Articles of association
Adopted at the Annual General Meeting 2024-06-17.
Articles of Association - The limited liability company Fastator (publ), org.nr. 556678-6645
§ 1. Name of the Company
The company's name is Aktiebolaget Fastator (publ).
§ 2. Seat
The registered office of the company shall be in Stockholm.
§ 3. Activity
The company's business shall be to manage real property and chattels, and carry out any other business incidental or related to the foregoing activities.
§ 4. Share capital
The share capital shall be at least SEK 14,000,000 and no more than SEK 56,000,000.
§ 5. Number of shares
The number of shares shall be at least 43,750,000 and no more than 175,000,000.
§ 6. Record retention
The shares of the company shall be registered in a Central Securities Depositary Register in accordance to the Swedish Central Securities Depositories and Financial Instruments (Accounts) Act (1998:1479}. A shareholder or an account provider that is registered in the share ledger and in a Central Securities Depositary Register on the record day in accordance to Section 4 of the Financial Accounts Act (1998:1479) or a person that is registered in a Central Securities Depository Account according to Section 4 § 18 paragraph 1 6-8 of the Swedish Central Securities Depositories and Financial Instruments (Accounts) Act (1998:1479} shall be considered authorized to exercise the rights set forth in Section 4 § 39 of the Companies Act (2005:551).
§ 7. Board
The board of directors shall consist of at least three and no more than five directors with no deputy directors. The directors are elected yearly at the annual general meeting for the period until the next annual general meeting.
§ 8. Auditors
For the purposes of auditing and reviewing the company's annual accounts and the financial statements and the administration report of the board of directors and the managing director one or two auditors with or without deputy auditor shall be appointed, or a registered audit firm.
§ 9. Financial year
The company's financial year shall be 1 January to 31 December.
§ 10. Notice
Notice of general meetings shall be made by announcement in The Official Swedish Gazette and by publishing the notice on the company's website. Announcement that the notice has been issued shall be made in Svenska Dagbladet.
Notice of annual general meeting and extra general meeting at which the issue of amendment of the articles of association is made, shall be issued not earlier than six weeks and no later than four weeks prior to the meeting. Notice to attend other extra general meetings shall be issued not earlier than six weeks and no later than three weeks prior to the meeting.
A shareholder that wishes to participate in a general meeting must notify the company of his/her intention to attend the meeting no later than at 12:00 p.m. on the date stated in the notice of the meeting. Such a date may not be a Sunday, other public holiday, Saturday, Midsummer Eve, Christmas Eve or New Year's Eve and may not occur earlier than the fifth weekday prior to the general meeting.
§ 11. Matters for the annual general meeting
The annual general meeting shall be held annually within six months after the end of the financial year.

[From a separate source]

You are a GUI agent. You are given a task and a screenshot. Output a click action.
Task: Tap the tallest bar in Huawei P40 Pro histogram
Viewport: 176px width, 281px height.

At the annual general meeting, the following matters shall be considered:
- Election of chairman of the meeting.
- Preparation and approval of the voting list.
- Approval of the proposed agenda.
- The issue of whether the meeting has been duly called.
- Election of keeper of the minutes and one or two persons to certify the minutes.
- Presentation of the annual report and auditor's report and, if any, the group annual report and the group auditor's report.
- Decision regarding:
- adoption of income statement and balance sheet and, if any, the group income statement and the group balance sheet,
- discharge from liability for the board of directors and the managing director, and
- the profit or loss of the company in accordance with the adopted balance sheet.
- Determining the number of at the general meeting elected directors of the board and deputy directors, and if any, the number of auditors and deputy auditors.
- Determining the fees for the board of directors and the auditor.
- Election of board of directors and auditor, and if any, deputy directors and any deputy auditors.
- Any other matter which have been referred to the general meeting according to the Companies Act or the articles of association.
12. Collection of proxies and postal voting
The board of directors may collect proxies in accordance with the procedure described in Chapter 7, Section 4, second paragraph of the Swedish Companies Act {SFS 2005:551). Before a general meeting, the board of directors may decide that shareholders shall be able to exercise their voting rights by post before the general meeting.
13. Presence of outsiders at general meeting
The board of directors may decide that anyone who is not a shareholder in the company shall, in accordance with the terms determined by the board of directors, have the right to attend or otherwise follow the negotiations at the general meeting.
Adopted at the Annual General Meeting 2024-06-17.